<<<<

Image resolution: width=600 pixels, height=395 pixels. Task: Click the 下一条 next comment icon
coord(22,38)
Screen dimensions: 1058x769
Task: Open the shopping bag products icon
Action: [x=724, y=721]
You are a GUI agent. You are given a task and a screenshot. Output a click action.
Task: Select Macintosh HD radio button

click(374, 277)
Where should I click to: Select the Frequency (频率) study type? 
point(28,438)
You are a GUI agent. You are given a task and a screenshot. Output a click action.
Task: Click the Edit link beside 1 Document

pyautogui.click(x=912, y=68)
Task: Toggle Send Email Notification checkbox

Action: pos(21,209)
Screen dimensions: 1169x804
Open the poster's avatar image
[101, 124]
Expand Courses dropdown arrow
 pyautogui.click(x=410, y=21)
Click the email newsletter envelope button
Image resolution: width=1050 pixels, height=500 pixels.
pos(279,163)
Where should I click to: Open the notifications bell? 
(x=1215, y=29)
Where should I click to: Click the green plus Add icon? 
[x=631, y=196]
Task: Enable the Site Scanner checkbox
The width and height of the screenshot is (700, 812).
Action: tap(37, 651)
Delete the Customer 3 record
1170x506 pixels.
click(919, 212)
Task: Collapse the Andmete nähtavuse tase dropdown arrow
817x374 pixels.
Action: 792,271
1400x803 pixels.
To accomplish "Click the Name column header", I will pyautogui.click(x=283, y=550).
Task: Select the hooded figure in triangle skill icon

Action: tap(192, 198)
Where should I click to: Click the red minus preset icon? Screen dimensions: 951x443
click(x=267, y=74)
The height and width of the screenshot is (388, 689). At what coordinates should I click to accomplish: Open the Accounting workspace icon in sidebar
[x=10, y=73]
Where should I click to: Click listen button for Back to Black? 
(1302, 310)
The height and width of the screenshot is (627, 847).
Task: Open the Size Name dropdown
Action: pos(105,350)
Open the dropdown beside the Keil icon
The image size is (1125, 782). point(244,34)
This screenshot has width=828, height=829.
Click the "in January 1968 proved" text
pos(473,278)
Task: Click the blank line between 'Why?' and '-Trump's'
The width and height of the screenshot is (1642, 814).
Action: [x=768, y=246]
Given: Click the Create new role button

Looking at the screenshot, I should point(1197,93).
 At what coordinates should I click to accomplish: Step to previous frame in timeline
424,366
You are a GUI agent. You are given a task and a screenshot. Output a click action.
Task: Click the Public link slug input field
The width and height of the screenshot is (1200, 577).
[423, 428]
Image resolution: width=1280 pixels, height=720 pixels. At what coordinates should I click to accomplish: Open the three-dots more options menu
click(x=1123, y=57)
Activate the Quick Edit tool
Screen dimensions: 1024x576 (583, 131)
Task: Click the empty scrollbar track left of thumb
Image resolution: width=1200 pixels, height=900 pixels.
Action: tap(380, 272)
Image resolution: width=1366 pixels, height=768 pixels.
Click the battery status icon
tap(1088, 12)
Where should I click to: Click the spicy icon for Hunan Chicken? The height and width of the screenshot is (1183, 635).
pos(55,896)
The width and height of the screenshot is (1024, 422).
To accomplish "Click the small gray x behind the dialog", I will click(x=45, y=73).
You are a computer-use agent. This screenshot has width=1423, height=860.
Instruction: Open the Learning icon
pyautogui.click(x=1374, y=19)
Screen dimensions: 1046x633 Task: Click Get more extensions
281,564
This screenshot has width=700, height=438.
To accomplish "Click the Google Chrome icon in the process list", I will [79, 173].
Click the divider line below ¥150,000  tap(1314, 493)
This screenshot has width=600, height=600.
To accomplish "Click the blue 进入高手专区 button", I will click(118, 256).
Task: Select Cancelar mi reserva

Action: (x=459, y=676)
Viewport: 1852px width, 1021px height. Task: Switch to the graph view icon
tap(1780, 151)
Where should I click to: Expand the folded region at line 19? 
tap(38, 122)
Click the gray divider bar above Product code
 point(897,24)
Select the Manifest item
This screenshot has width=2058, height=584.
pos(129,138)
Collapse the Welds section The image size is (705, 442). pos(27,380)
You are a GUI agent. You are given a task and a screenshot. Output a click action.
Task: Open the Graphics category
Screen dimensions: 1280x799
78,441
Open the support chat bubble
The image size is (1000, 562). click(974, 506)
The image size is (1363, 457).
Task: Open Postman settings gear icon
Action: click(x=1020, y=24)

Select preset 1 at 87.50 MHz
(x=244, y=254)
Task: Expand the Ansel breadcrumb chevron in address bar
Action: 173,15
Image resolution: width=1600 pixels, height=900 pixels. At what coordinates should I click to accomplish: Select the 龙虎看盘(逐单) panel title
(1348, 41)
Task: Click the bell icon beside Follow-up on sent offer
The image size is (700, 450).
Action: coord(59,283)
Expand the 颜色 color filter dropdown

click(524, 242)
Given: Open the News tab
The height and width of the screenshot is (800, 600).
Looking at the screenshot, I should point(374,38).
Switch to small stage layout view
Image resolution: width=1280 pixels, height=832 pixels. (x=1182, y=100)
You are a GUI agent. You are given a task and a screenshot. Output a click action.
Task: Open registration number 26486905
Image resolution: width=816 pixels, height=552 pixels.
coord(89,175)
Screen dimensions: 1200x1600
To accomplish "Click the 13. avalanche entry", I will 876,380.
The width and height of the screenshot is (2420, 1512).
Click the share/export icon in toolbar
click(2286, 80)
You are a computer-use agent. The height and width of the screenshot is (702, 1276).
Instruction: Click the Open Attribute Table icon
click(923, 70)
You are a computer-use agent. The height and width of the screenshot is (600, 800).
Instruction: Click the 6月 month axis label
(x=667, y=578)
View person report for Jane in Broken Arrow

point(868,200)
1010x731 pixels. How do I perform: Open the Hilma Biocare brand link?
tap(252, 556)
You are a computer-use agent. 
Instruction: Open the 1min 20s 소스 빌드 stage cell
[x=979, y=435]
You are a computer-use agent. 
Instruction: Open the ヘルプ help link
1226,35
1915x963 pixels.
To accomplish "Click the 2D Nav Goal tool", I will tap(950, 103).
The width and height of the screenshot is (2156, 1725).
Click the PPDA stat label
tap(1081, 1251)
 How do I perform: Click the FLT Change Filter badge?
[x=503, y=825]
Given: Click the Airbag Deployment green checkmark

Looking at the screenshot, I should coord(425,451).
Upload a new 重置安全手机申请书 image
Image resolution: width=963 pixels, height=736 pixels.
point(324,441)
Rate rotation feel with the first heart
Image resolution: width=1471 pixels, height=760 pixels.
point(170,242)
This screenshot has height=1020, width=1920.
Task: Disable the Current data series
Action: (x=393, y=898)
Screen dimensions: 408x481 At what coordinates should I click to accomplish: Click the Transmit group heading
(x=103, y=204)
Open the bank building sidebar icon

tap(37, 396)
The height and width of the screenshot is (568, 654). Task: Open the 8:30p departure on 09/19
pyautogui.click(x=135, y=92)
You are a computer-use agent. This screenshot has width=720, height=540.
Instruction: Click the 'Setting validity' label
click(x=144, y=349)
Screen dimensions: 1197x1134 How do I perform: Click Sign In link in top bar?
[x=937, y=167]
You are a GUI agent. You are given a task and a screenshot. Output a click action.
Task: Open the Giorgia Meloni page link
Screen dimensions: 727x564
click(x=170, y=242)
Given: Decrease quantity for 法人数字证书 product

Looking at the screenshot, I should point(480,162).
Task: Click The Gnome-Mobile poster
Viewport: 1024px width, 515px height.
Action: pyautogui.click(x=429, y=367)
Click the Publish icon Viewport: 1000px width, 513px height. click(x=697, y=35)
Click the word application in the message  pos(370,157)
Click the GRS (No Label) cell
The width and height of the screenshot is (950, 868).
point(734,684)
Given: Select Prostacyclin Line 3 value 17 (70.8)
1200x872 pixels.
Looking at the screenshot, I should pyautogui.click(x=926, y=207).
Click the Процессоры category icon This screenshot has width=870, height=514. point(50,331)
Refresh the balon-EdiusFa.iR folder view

>>>>

About this exercise: Output each line of the entries exactly, so that nothing is lost.

Task solution:
Image resolution: width=600 pixels, height=395 pixels. Task: Click the 下一条 next comment icon
coord(22,38)
Screen dimensions: 1058x769
Task: Open the shopping bag products icon
Action: [x=724, y=721]
You are a GUI agent. You are given a task and a screenshot. Output a click action.
Task: Select Macintosh HD radio button

click(374, 277)
Where should I click to: Select the Frequency (频率) study type? 
point(28,438)
You are a GUI agent. You are given a task and a screenshot. Output a click action.
Task: Click the Edit link beside 1 Document

pyautogui.click(x=912, y=68)
Task: Toggle Send Email Notification checkbox

Action: pos(21,209)
Screen dimensions: 1169x804
Open the poster's avatar image
[101, 124]
Expand Courses dropdown arrow
 pyautogui.click(x=410, y=21)
Click the email newsletter envelope button
Image resolution: width=1050 pixels, height=500 pixels.
pos(279,163)
Where should I click to: Open the notifications bell? 
(x=1215, y=29)
Where should I click to: Click the green plus Add icon? 
[x=631, y=196]
Task: Enable the Site Scanner checkbox
The width and height of the screenshot is (700, 812).
Action: tap(37, 651)
Delete the Customer 3 record
1170x506 pixels.
click(919, 212)
Task: Collapse the Andmete nähtavuse tase dropdown arrow
817x374 pixels.
Action: 792,271
1400x803 pixels.
To accomplish "Click the Name column header", I will pyautogui.click(x=283, y=550).
Task: Select the hooded figure in triangle skill icon

Action: tap(192, 198)
Where should I click to: Click the red minus preset icon? Screen dimensions: 951x443
click(x=267, y=74)
The height and width of the screenshot is (388, 689). At what coordinates should I click to accomplish: Open the Accounting workspace icon in sidebar
[x=10, y=73]
Where should I click to: Click listen button for Back to Black? 
(1302, 310)
The height and width of the screenshot is (627, 847).
Task: Open the Size Name dropdown
Action: pos(105,350)
Open the dropdown beside the Keil icon
The image size is (1125, 782). point(244,34)
This screenshot has width=828, height=829.
Click the "in January 1968 proved" text
pos(473,278)
Task: Click the blank line between 'Why?' and '-Trump's'
The width and height of the screenshot is (1642, 814).
Action: [x=768, y=246]
Given: Click the Create new role button

Looking at the screenshot, I should point(1197,93).
 At what coordinates should I click to accomplish: Step to previous frame in timeline
424,366
You are a GUI agent. You are given a task and a screenshot. Output a click action.
Task: Click the Public link slug input field
The width and height of the screenshot is (1200, 577).
[423, 428]
Image resolution: width=1280 pixels, height=720 pixels. At what coordinates should I click to accomplish: Open the three-dots more options menu
click(x=1123, y=57)
Activate the Quick Edit tool
Screen dimensions: 1024x576 (583, 131)
Task: Click the empty scrollbar track left of thumb
Image resolution: width=1200 pixels, height=900 pixels.
Action: tap(380, 272)
Image resolution: width=1366 pixels, height=768 pixels.
Click the battery status icon
tap(1088, 12)
Where should I click to: Click the spicy icon for Hunan Chicken? The height and width of the screenshot is (1183, 635).
pos(55,896)
The width and height of the screenshot is (1024, 422).
To accomplish "Click the small gray x behind the dialog", I will click(x=45, y=73).
You are a computer-use agent. This screenshot has width=1423, height=860.
Instruction: Open the Learning icon
pyautogui.click(x=1374, y=19)
Screen dimensions: 1046x633 Task: Click Get more extensions
281,564
This screenshot has width=700, height=438.
To accomplish "Click the Google Chrome icon in the process list", I will [79, 173].
Click the divider line below ¥150,000  tap(1314, 493)
This screenshot has width=600, height=600.
To accomplish "Click the blue 进入高手专区 button", I will click(118, 256).
Task: Select Cancelar mi reserva

Action: (x=459, y=676)
Viewport: 1852px width, 1021px height. Task: Switch to the graph view icon
tap(1780, 151)
Where should I click to: Expand the folded region at line 19? 
tap(38, 122)
Click the gray divider bar above Product code
 point(897,24)
Select the Manifest item
This screenshot has width=2058, height=584.
pos(129,138)
Collapse the Welds section The image size is (705, 442). pos(27,380)
You are a GUI agent. You are given a task and a screenshot. Output a click action.
Task: Open the Graphics category
Screen dimensions: 1280x799
78,441
Open the support chat bubble
The image size is (1000, 562). click(974, 506)
The image size is (1363, 457).
Task: Open Postman settings gear icon
Action: click(x=1020, y=24)

Select preset 1 at 87.50 MHz
(x=244, y=254)
Task: Expand the Ansel breadcrumb chevron in address bar
Action: 173,15
Image resolution: width=1600 pixels, height=900 pixels. At what coordinates should I click to accomplish: Select the 龙虎看盘(逐单) panel title
(1348, 41)
Task: Click the bell icon beside Follow-up on sent offer
The image size is (700, 450).
Action: coord(59,283)
Expand the 颜色 color filter dropdown

click(524, 242)
Given: Open the News tab
The height and width of the screenshot is (800, 600).
Looking at the screenshot, I should point(374,38).
Switch to small stage layout view
Image resolution: width=1280 pixels, height=832 pixels. (x=1182, y=100)
You are a GUI agent. You are given a task and a screenshot. Output a click action.
Task: Open registration number 26486905
Image resolution: width=816 pixels, height=552 pixels.
coord(89,175)
Screen dimensions: 1200x1600
To accomplish "Click the 13. avalanche entry", I will 876,380.
The width and height of the screenshot is (2420, 1512).
Click the share/export icon in toolbar
click(2286, 80)
You are a computer-use agent. The height and width of the screenshot is (702, 1276).
Instruction: Click the Open Attribute Table icon
click(923, 70)
You are a computer-use agent. The height and width of the screenshot is (600, 800).
Instruction: Click the 6月 month axis label
(x=667, y=578)
View person report for Jane in Broken Arrow

point(868,200)
1010x731 pixels. How do I perform: Open the Hilma Biocare brand link?
tap(252, 556)
You are a computer-use agent. 
Instruction: Open the 1min 20s 소스 빌드 stage cell
[x=979, y=435]
You are a computer-use agent. 
Instruction: Open the ヘルプ help link
1226,35
1915x963 pixels.
To accomplish "Click the 2D Nav Goal tool", I will tap(950, 103).
The width and height of the screenshot is (2156, 1725).
Click the PPDA stat label
tap(1081, 1251)
 How do I perform: Click the FLT Change Filter badge?
[x=503, y=825]
Given: Click the Airbag Deployment green checkmark

Looking at the screenshot, I should coord(425,451).
Upload a new 重置安全手机申请书 image
Image resolution: width=963 pixels, height=736 pixels.
point(324,441)
Rate rotation feel with the first heart
Image resolution: width=1471 pixels, height=760 pixels.
point(170,242)
This screenshot has height=1020, width=1920.
Task: Disable the Current data series
Action: (x=393, y=898)
Screen dimensions: 408x481 At what coordinates should I click to accomplish: Click the Transmit group heading
(x=103, y=204)
Open the bank building sidebar icon

tap(37, 396)
The height and width of the screenshot is (568, 654). Task: Open the 8:30p departure on 09/19
pyautogui.click(x=135, y=92)
You are a computer-use agent. This screenshot has width=720, height=540.
Instruction: Click the 'Setting validity' label
click(x=144, y=349)
Screen dimensions: 1197x1134 How do I perform: Click Sign In link in top bar?
[x=937, y=167]
You are a GUI agent. You are given a task and a screenshot. Output a click action.
Task: Open the Giorgia Meloni page link
Screen dimensions: 727x564
click(x=170, y=242)
Given: Decrease quantity for 法人数字证书 product

Looking at the screenshot, I should point(480,162).
Task: Click The Gnome-Mobile poster
Viewport: 1024px width, 515px height.
Action: pyautogui.click(x=429, y=367)
Click the Publish icon Viewport: 1000px width, 513px height. click(x=697, y=35)
Click the word application in the message  pos(370,157)
Click the GRS (No Label) cell
The width and height of the screenshot is (950, 868).
point(734,684)
Given: Select Prostacyclin Line 3 value 17 (70.8)
1200x872 pixels.
Looking at the screenshot, I should pyautogui.click(x=926, y=207).
Click the Процессоры category icon This screenshot has width=870, height=514. point(50,331)
Refresh the balon-EdiusFa.iR folder view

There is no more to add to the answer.